Rescue workers respond to false request for emergency assistanceJul 26, 2013 By Katie Roenigk, Staff Writer
Search and rescue volunteers "weren't all that impressed" with a man who reportedly made a false request for emergency help Tuesday evening.
The Fremont County Sheriff's Office received a call at about 7:30 p.m. Tuesday from a Colorado woman asking for help with her 39-year-old husband who was backpacking and fly fishing in the Wind River Mountains. According to reports, she has received a satellite text message from the man stating, "Help!!! I am alive something is terribly wrong send help immediately."
The message included the man's location, indicating that he was in Silas Canyon near Island Lake.
Two search and rescue volunteers and one paramedic were dispatched to the area via helicopter at about 10 p.m., Undersheriff Ryan Lee said Wednesday.
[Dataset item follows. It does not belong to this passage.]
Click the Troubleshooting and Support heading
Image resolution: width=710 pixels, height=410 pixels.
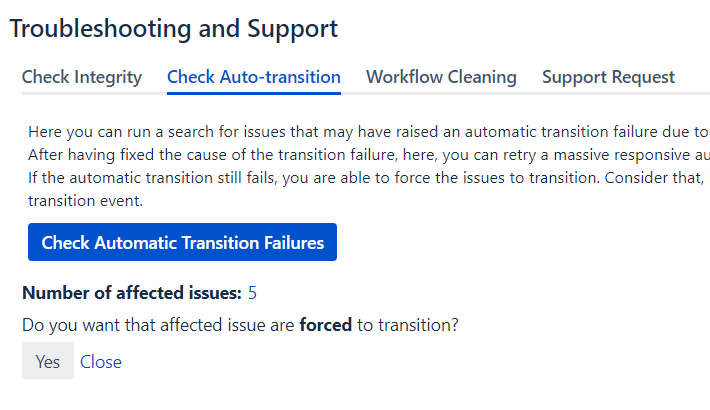(174, 29)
But when they found the subject, identified as Josh Arnold, they said he was not in distress.
"He told his rescuers that he did not need help," Lee said in a press release. "(He) acknowledged sending random messages, and it was determined that he misused the emergency device for an unknown reason."
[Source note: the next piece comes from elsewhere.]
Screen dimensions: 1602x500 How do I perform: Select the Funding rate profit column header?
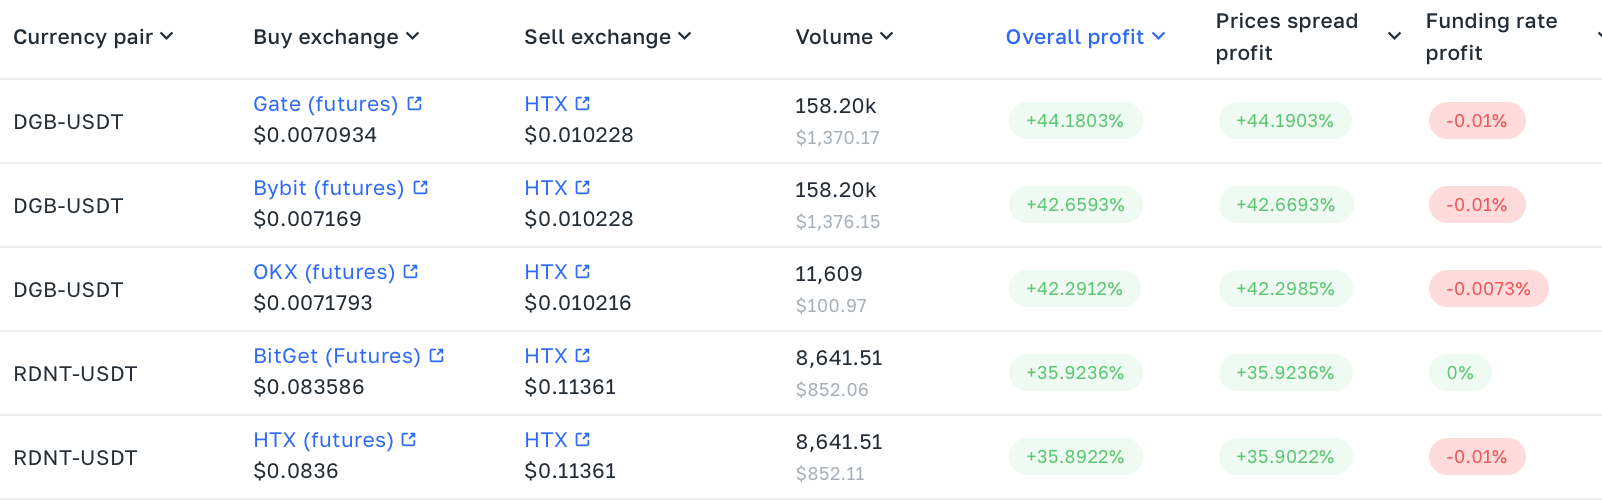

He said the rescue crew didn't "stick around" to ask the man about his motives.
"They got out of there and went home to their families," Lee said.
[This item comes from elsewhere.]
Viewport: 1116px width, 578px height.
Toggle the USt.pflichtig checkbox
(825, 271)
Lee noted that the Tuesday incident put flight crews and volunteers in "a dangerous situation."
"(They were) flying in mountainous terrain in complete darkness with the aid of night vision," Lee said in a press release. "We are lucky to have such dedicated personnel in Fremont County willing to take these risks in an effort to help others."
He said the employees and volunteers take their jobs seriously and will continue to err on the side of caution when they hear reports like the one Tuesday.
"There is no way to call these people back or send messages asking further questions," Lee said. "We have to take what we are told at face value and make the decision to help or stand down."
He added that the man's wife made the report to law enforcement "in good faith something was wrong."
"The message given was rather explicit, (so) we took it as a very serious deal," he said.
The county gets reimbursed by the state for search and rescue operations, and Lee doubted that Arnold would be billed for the expenses incurred Tuesday evening.
"To my knowledge we've never successfully done that," Lee said.
The sheriff's office organizes multiple search and rescue operations every year, covering more than 9,000 square miles of land annually with three volunteer groups stationed in Lander, Dubois and Riverton, according to a press release.